- **Source data**:
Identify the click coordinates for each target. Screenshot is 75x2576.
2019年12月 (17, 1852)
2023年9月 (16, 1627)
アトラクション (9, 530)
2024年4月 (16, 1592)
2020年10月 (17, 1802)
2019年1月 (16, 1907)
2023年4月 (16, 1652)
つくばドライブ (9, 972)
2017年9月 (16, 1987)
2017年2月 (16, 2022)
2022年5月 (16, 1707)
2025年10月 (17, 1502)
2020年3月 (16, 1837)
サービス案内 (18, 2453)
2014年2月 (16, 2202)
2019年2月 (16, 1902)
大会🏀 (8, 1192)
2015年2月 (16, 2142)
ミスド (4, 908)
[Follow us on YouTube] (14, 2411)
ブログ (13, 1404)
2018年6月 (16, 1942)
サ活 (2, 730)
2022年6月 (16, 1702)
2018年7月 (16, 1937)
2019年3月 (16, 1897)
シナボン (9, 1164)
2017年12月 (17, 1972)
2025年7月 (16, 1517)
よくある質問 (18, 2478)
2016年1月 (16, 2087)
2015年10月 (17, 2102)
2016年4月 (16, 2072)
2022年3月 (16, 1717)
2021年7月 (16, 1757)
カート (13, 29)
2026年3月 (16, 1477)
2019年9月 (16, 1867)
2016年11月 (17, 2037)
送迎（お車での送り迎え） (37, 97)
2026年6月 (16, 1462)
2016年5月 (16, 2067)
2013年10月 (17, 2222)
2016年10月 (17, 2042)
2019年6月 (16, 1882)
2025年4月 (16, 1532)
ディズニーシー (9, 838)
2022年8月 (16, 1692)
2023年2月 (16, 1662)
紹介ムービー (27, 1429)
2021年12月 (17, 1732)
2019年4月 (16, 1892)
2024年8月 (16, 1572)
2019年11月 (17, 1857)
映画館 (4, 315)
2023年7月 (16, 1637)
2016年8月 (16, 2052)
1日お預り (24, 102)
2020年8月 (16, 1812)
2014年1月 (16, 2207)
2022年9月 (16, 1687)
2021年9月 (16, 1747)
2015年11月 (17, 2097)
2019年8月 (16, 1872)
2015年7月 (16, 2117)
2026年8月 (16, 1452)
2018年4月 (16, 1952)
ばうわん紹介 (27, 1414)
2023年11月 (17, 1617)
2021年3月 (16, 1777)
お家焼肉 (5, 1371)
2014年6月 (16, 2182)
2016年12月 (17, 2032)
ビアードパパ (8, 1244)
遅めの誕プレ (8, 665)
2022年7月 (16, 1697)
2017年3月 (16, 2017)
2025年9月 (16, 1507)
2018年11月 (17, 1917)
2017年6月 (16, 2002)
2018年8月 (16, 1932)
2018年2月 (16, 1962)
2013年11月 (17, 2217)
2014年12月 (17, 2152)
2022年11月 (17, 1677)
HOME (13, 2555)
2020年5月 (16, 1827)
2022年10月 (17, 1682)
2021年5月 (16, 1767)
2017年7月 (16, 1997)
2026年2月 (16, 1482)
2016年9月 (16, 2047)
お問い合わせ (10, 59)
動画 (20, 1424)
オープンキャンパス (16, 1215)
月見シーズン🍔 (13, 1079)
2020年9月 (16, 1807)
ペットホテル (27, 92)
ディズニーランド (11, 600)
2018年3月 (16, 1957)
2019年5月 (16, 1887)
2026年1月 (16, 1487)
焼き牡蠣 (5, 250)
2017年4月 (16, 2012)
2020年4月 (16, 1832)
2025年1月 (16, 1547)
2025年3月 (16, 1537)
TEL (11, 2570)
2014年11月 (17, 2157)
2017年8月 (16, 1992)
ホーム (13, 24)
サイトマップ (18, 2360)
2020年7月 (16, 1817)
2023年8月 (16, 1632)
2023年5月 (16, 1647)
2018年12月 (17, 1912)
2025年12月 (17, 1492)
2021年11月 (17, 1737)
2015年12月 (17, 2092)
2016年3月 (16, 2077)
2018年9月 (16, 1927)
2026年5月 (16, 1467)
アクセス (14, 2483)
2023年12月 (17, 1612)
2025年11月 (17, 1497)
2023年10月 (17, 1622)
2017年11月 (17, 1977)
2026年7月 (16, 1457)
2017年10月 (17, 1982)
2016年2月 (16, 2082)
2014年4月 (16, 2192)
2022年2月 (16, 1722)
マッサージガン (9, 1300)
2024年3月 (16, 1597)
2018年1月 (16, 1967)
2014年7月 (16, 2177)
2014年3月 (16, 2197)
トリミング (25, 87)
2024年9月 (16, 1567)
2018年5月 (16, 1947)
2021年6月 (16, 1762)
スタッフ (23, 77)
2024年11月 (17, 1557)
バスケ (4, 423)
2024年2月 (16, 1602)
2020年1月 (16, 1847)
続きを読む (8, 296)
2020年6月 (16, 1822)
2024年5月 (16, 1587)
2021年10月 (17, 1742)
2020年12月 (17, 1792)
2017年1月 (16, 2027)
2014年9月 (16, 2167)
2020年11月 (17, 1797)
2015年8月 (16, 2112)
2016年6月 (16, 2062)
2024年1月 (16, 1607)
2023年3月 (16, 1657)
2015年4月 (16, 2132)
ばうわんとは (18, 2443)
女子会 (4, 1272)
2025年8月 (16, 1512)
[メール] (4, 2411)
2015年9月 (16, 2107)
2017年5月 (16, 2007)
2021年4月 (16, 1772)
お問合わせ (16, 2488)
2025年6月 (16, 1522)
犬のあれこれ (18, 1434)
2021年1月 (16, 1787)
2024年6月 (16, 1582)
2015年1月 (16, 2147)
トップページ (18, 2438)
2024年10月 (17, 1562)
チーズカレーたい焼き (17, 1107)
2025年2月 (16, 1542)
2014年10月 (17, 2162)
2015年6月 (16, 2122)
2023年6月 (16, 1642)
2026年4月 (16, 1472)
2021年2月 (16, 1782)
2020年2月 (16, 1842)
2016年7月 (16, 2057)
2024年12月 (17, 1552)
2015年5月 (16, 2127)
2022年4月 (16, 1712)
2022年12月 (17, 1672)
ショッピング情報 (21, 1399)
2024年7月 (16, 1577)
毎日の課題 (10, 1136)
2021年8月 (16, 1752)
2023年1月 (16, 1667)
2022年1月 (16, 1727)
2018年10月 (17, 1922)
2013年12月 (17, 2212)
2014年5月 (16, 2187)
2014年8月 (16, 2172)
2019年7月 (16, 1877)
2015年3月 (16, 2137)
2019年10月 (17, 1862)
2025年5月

- **Aim of the task**:
Reproduce the material above, swapping "ミスド" for "ミスタードーナツ" and changing nothing else.

- **Correct output**:
Identify the click coordinates for each target. Screenshot is 75x2576.
2019年12月 (17, 1852)
2023年9月 (16, 1627)
アトラクション (9, 530)
2024年4月 (16, 1592)
2020年10月 (17, 1802)
2019年1月 (16, 1907)
2023年4月 (16, 1652)
つくばドライブ (9, 972)
2017年9月 (16, 1987)
2017年2月 (16, 2022)
2022年5月 (16, 1707)
2025年10月 (17, 1502)
2020年3月 (16, 1837)
サービス案内 (18, 2453)
2014年2月 (16, 2202)
2019年2月 (16, 1902)
大会🏀 (8, 1192)
2015年2月 (16, 2142)
ミスタードーナツ (4, 908)
[Follow us on YouTube] (14, 2411)
ブログ (13, 1404)
2018年6月 (16, 1942)
サ活 (2, 730)
2022年6月 (16, 1702)
2018年7月 (16, 1937)
2019年3月 (16, 1897)
シナボン (9, 1164)
2017年12月 (17, 1972)
2025年7月 (16, 1517)
よくある質問 (18, 2478)
2016年1月 (16, 2087)
2015年10月 (17, 2102)
2016年4月 (16, 2072)
2022年3月 (16, 1717)
2021年7月 (16, 1757)
カート (13, 29)
2026年3月 (16, 1477)
2019年9月 (16, 1867)
2016年11月 (17, 2037)
送迎（お車での送り迎え） (37, 97)
2026年6月 (16, 1462)
2016年5月 (16, 2067)
2013年10月 (17, 2222)
2016年10月 (17, 2042)
2019年6月 (16, 1882)
2025年4月 (16, 1532)
ディズニーシー (9, 838)
2022年8月 (16, 1692)
2023年2月 (16, 1662)
紹介ムービー (27, 1429)
2021年12月 (17, 1732)
2019年4月 (16, 1892)
2024年8月 (16, 1572)
2019年11月 (17, 1857)
映画館 (4, 315)
2023年7月 (16, 1637)
2016年8月 (16, 2052)
1日お預り (24, 102)
2020年8月 (16, 1812)
2014年1月 (16, 2207)
2022年9月 (16, 1687)
2021年9月 (16, 1747)
2015年11月 (17, 2097)
2019年8月 (16, 1872)
2015年7月 (16, 2117)
2026年8月 (16, 1452)
2018年4月 (16, 1952)
ばうわん紹介 (27, 1414)
2023年11月 (17, 1617)
2021年3月 (16, 1777)
お家焼肉 (5, 1371)
2014年6月 (16, 2182)
2016年12月 (17, 2032)
ビアードパパ (8, 1244)
遅めの誕プレ (8, 665)
2022年7月 (16, 1697)
2017年3月 (16, 2017)
2025年9月 (16, 1507)
2018年11月 (17, 1917)
2017年6月 (16, 2002)
2018年8月 (16, 1932)
2018年2月 (16, 1962)
2013年11月 (17, 2217)
2014年12月 (17, 2152)
2022年11月 (17, 1677)
HOME (13, 2555)
2020年5月 (16, 1827)
2022年10月 (17, 1682)
2021年5月 (16, 1767)
2017年7月 (16, 1997)
2026年2月 (16, 1482)
2016年9月 (16, 2047)
お問い合わせ (10, 59)
動画 (20, 1424)
オープンキャンパス (16, 1215)
月見シーズン🍔 (13, 1079)
2020年9月 (16, 1807)
ペットホテル (27, 92)
ディズニーランド (11, 600)
2018年3月 (16, 1957)
2019年5月 (16, 1887)
2026年1月 (16, 1487)
焼き牡蠣 (5, 250)
2017年4月 (16, 2012)
2020年4月 (16, 1832)
2025年1月 (16, 1547)
2025年3月 (16, 1537)
TEL (11, 2570)
2014年11月 (17, 2157)
2017年8月 (16, 1992)
ホーム (13, 24)
サイトマップ (18, 2360)
2020年7月 (16, 1817)
2023年8月 (16, 1632)
2023年5月 (16, 1647)
2018年12月 (17, 1912)
2025年12月 (17, 1492)
2021年11月 (17, 1737)
2015年12月 (17, 2092)
2016年3月 (16, 2077)
2018年9月 (16, 1927)
2026年5月 (16, 1467)
アクセス (14, 2483)
2023年12月 (17, 1612)
2025年11月 (17, 1497)
2023年10月 (17, 1622)
2017年11月 (17, 1977)
2026年7月 (16, 1457)
2017年10月 (17, 1982)
2016年2月 (16, 2082)
2014年4月 (16, 2192)
2022年2月 (16, 1722)
マッサージガン (9, 1300)
2024年3月 (16, 1597)
2018年1月 (16, 1967)
2014年7月 (16, 2177)
2014年3月 (16, 2197)
トリミング (25, 87)
2024年9月 (16, 1567)
2018年5月 (16, 1947)
2021年6月 (16, 1762)
スタッフ (23, 77)
2024年11月 (17, 1557)
バスケ (4, 423)
2024年2月 (16, 1602)
2020年1月 (16, 1847)
続きを読む (8, 296)
2020年6月 (16, 1822)
2024年5月 (16, 1587)
2021年10月 (17, 1742)
2020年12月 (17, 1792)
2017年1月 (16, 2027)
2014年9月 (16, 2167)
2020年11月 (17, 1797)
2015年8月 (16, 2112)
2016年6月 (16, 2062)
2024年1月 (16, 1607)
2023年3月 (16, 1657)
2015年4月 (16, 2132)
ばうわんとは (18, 2443)
女子会 (4, 1272)
2025年8月 (16, 1512)
[メール] (4, 2411)
2015年9月 (16, 2107)
2017年5月 (16, 2007)
2021年4月 (16, 1772)
お問合わせ (16, 2488)
2025年6月 (16, 1522)
犬のあれこれ (18, 1434)
2021年1月 (16, 1787)
2024年6月 (16, 1582)
2015年1月 (16, 2147)
トップページ (18, 2438)
2024年10月 (17, 1562)
チーズカレーたい焼き (17, 1107)
2025年2月 (16, 1542)
2014年10月 (17, 2162)
2015年6月 (16, 2122)
2023年6月 (16, 1642)
2026年4月 (16, 1472)
2021年2月 (16, 1782)
2020年2月 (16, 1842)
2016年7月 (16, 2057)
2024年12月 (17, 1552)
2015年5月 (16, 2127)
2022年4月 (16, 1712)
2022年12月 (17, 1672)
ショッピング情報 (21, 1399)
2024年7月 (16, 1577)
毎日の課題 (10, 1136)
2021年8月 (16, 1752)
2023年1月 (16, 1667)
2022年1月 (16, 1727)
2018年10月 (17, 1922)
2013年12月 (17, 2212)
2014年5月 (16, 2187)
2014年8月 (16, 2172)
2019年7月 (16, 1877)
2015年3月 (16, 2137)
2019年10月 (17, 1862)
2025年5月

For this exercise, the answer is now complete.